White Girl Problems. The main character is a bit into herself, but I still like it. She states everything you think in your mind, but too afraid to say a loud. Still reading it.

  	I also bought the Hunger Games book wanted to read it before I saw the movie. After I read that trilogy I'm going to start the girl in the dragon tattoo trilogy.


----------



## DILLIGAF (Mar 10, 2012)

kimbunney said:


> White Girl Problems. The main character is a bit into herself, but I still like it. She states everything you think in your mind, but too afraid to say a loud. Still reading it.
> 
> I also bought the Hunger Games book wanted to read it before I saw the movie. After I read that trilogy I'm going to start the girl in the dragon tattoo trilogy.


 
	Actually for a book that's directed at the tween market the Hunger Games are very good. I've read two out of three of the Girl with the Dragon Tattoo trilogy so far and while I found them entertaining that first book took a while to pick up in my opinion but it still turned out to be a good read. Can't wait to get to the last one.


----------



## lookinlovely (Mar 11, 2012)

I am reading We Need to Talk About Kevin.  So far so good.


----------



## aradhana (Mar 12, 2012)

DILLIGAF said:


> How are you with Fantasy? I happily recommend A Song of Ice and Fire. Its the book series that the HBO Series Game of Thrones is based on. I have them on my kindle good reads so far.

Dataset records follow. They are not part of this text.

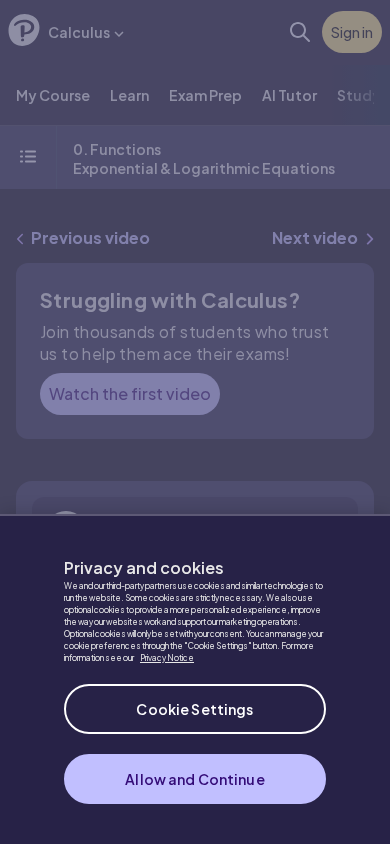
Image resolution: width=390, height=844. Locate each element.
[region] (195, 679)
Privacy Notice (167, 658)
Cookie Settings (194, 709)
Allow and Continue (195, 779)
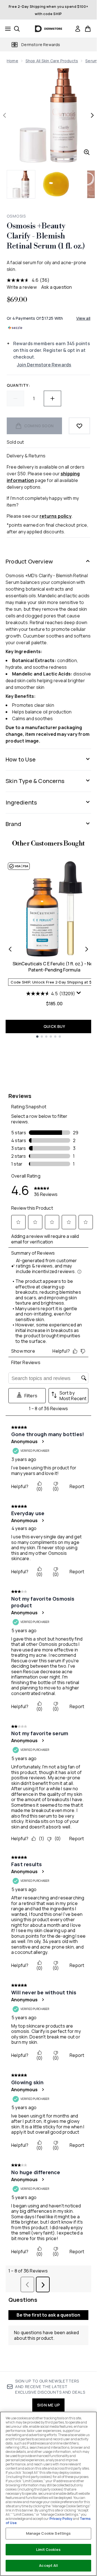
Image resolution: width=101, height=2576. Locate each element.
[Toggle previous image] (4, 115)
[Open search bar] (16, 28)
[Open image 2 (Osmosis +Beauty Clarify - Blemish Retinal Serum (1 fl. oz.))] (56, 184)
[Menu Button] (6, 28)
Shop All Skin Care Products (52, 60)
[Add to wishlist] (79, 425)
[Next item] (86, 949)
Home (12, 60)
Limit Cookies (48, 2549)
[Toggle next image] (92, 115)
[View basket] (87, 28)
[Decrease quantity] (15, 398)
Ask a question (56, 287)
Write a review (22, 287)
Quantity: (18, 385)
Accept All (48, 2565)
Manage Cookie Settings (48, 2533)
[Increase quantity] (52, 398)
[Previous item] (10, 949)
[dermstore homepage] (48, 28)
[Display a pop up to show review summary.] (79, 994)
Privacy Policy (60, 2518)
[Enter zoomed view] (86, 152)
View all (83, 318)
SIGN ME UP (48, 2405)
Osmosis (16, 216)
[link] (77, 28)
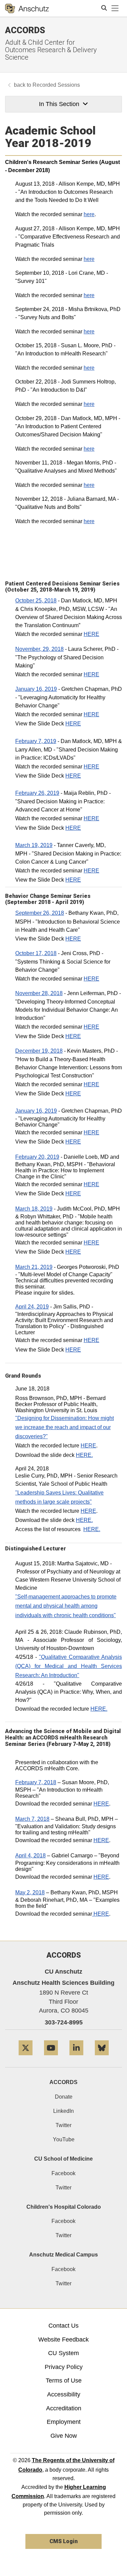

 	thanks! it's been a long time since i read a fantasy book, but i will check it out next time i'm at the book store! often i just stay away from genres i don't usually read because i don't know where to begin!!


----------



## aradhana (Mar 12, 2012)

lookinlovely said:


> I am reading We Need to Talk About Kevin.  So far so good.



 	i really enjoyed that book, though it was pretty heavy.  i have yet to see the film...


----------



## amoxirat (Mar 13, 2012)

aradhana said:


> thanks! it's been a long time since i read a fantasy book, but i will check it out next time i'm at the book store! often i just stay away from genres i don't usually read because i don't know where to begin!!



 	I recommend the Song of Ice and Fire series too!
  	It's really interesting and well written.


----------



## lookinlovely (Mar 15, 2012)

I am a little over half way through and I am a bit nervous to continue....I'm not quite sure what to expect....


aradhana said:


> i really enjoyed that book, though it was pretty heavy.  i have yet to see the film...


----------



## EOTD-Fanny (May 10, 2012)

I´m reading "Female Chauvinist Pigs" for the second time. I highly recomend it! It´s a book that everyone should read at least once.


----------



## DILLIGAF (May 11, 2012)

Any other suggestions ladies and gents? I'm looking for new books to add to my kindle.


----------



## sayah (May 15, 2012)

Divergent was pretty good. I read it after the Hunger Games trilogy.


----------



## supasta (May 15, 2012)

Definetly Divergent by Veronica Roth and I Am Alive by Cameron Jace

  	loved them


----------



## LMD84 (May 20, 2012)

i'm reading that fifty shades of grey book.... naughty


----------



## Goat Goat Etc. (Sep 2, 2012)

Just finished 50 Shades of Grey and I have moved on to Fifty Shades Darker. I was mocking these books for peddling sex but of course your tune can sure change when you actually start reading. Although, I must say the number of times Ana orgasms in the span of 24 hours is impossible and she never seems to mention messing up the sheets with it or anything. So internal orgasms?  And they have sex so many times a day how isn't her vagina a sore and dry sponge?

  	And if I remember in the first book she and Christian have sex without a condom and he comes, she doesn't want to talk about that "first" in her life?


----------



## Yazmin (Sep 2, 2012)

Goat Goat Etc. said:


> Just finished 50 Shades of Grey and I have moved on to Fifty Shades Darker. I was mocking these books for peddling sex but of course your tune can sure change when you actually start reading. Although, I must say the number of times Ana orgasms in the span of 24 hours is impossible and she never seems to mention messing up the sheets with it or anything. So internal orgasms?  And they have sex so many times a day how isn't her vagina a sore and dry sponge?  And if I remember in the first book she and Christian have sex without a condom and he comes, she doesn't want to talk about that "first" in her life?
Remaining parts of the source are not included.